• [Instructions for the task] The response should be an exact repetition of all the entries.

(Dataset excerpts)
- Opening Delimiter -

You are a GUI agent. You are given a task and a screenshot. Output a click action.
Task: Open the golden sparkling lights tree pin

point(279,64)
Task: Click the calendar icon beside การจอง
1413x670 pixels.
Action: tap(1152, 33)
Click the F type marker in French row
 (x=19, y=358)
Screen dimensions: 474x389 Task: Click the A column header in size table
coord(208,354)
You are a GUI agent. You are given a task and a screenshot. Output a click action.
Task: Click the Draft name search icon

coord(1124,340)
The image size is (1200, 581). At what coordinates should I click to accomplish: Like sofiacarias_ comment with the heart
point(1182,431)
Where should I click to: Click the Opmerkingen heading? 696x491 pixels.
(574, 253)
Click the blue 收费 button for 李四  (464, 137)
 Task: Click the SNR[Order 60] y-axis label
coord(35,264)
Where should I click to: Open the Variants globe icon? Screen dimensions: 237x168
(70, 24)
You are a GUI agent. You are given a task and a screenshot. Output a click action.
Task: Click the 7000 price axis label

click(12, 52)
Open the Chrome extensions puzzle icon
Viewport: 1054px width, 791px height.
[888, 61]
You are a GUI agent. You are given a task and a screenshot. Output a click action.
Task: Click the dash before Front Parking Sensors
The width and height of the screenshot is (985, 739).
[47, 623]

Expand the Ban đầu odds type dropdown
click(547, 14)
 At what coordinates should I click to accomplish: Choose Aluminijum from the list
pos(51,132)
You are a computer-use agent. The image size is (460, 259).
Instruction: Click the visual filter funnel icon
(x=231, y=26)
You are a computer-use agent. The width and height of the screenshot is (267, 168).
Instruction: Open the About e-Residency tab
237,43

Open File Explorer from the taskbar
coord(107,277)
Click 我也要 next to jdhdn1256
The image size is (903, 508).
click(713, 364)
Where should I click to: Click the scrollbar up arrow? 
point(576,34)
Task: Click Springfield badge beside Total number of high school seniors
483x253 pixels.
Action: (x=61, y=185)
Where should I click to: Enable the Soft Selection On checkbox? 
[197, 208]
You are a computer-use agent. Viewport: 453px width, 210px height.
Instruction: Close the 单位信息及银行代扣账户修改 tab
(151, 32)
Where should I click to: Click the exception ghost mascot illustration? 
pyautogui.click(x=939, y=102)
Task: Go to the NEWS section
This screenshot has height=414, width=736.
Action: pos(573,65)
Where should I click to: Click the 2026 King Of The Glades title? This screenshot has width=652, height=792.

- Closing Delimiter -

• [Result of this task]
You are a GUI agent. You are given a task and a screenshot. Output a click action.
Task: Open the golden sparkling lights tree pin

point(279,64)
Task: Click the calendar icon beside การจอง
1413x670 pixels.
Action: tap(1152, 33)
Click the F type marker in French row
 (x=19, y=358)
Screen dimensions: 474x389 Task: Click the A column header in size table
coord(208,354)
You are a GUI agent. You are given a task and a screenshot. Output a click action.
Task: Click the Draft name search icon

coord(1124,340)
The image size is (1200, 581). At what coordinates should I click to accomplish: Like sofiacarias_ comment with the heart
point(1182,431)
Where should I click to: Click the Opmerkingen heading? 696x491 pixels.
(574, 253)
Click the blue 收费 button for 李四  (464, 137)
 Task: Click the SNR[Order 60] y-axis label
coord(35,264)
Where should I click to: Open the Variants globe icon? Screen dimensions: 237x168
(70, 24)
You are a GUI agent. You are given a task and a screenshot. Output a click action.
Task: Click the 7000 price axis label

click(12, 52)
Open the Chrome extensions puzzle icon
Viewport: 1054px width, 791px height.
[888, 61]
You are a GUI agent. You are given a task and a screenshot. Output a click action.
Task: Click the dash before Front Parking Sensors
The width and height of the screenshot is (985, 739).
[47, 623]

Expand the Ban đầu odds type dropdown
click(547, 14)
 At what coordinates should I click to accomplish: Choose Aluminijum from the list
pos(51,132)
You are a computer-use agent. The image size is (460, 259).
Instruction: Click the visual filter funnel icon
(x=231, y=26)
You are a computer-use agent. The width and height of the screenshot is (267, 168).
Instruction: Open the About e-Residency tab
237,43

Open File Explorer from the taskbar
coord(107,277)
Click 我也要 next to jdhdn1256
The image size is (903, 508).
click(713, 364)
Where should I click to: Click the scrollbar up arrow? 
point(576,34)
Task: Click Springfield badge beside Total number of high school seniors
483x253 pixels.
Action: (x=61, y=185)
Where should I click to: Enable the Soft Selection On checkbox? 
[197, 208]
You are a computer-use agent. Viewport: 453px width, 210px height.
Instruction: Close the 单位信息及银行代扣账户修改 tab
(151, 32)
Where should I click to: Click the exception ghost mascot illustration? 
pyautogui.click(x=939, y=102)
Task: Go to the NEWS section
This screenshot has height=414, width=736.
Action: pos(573,65)
Where should I click to: Click the 2026 King Of The Glades title? This screenshot has width=652, height=792.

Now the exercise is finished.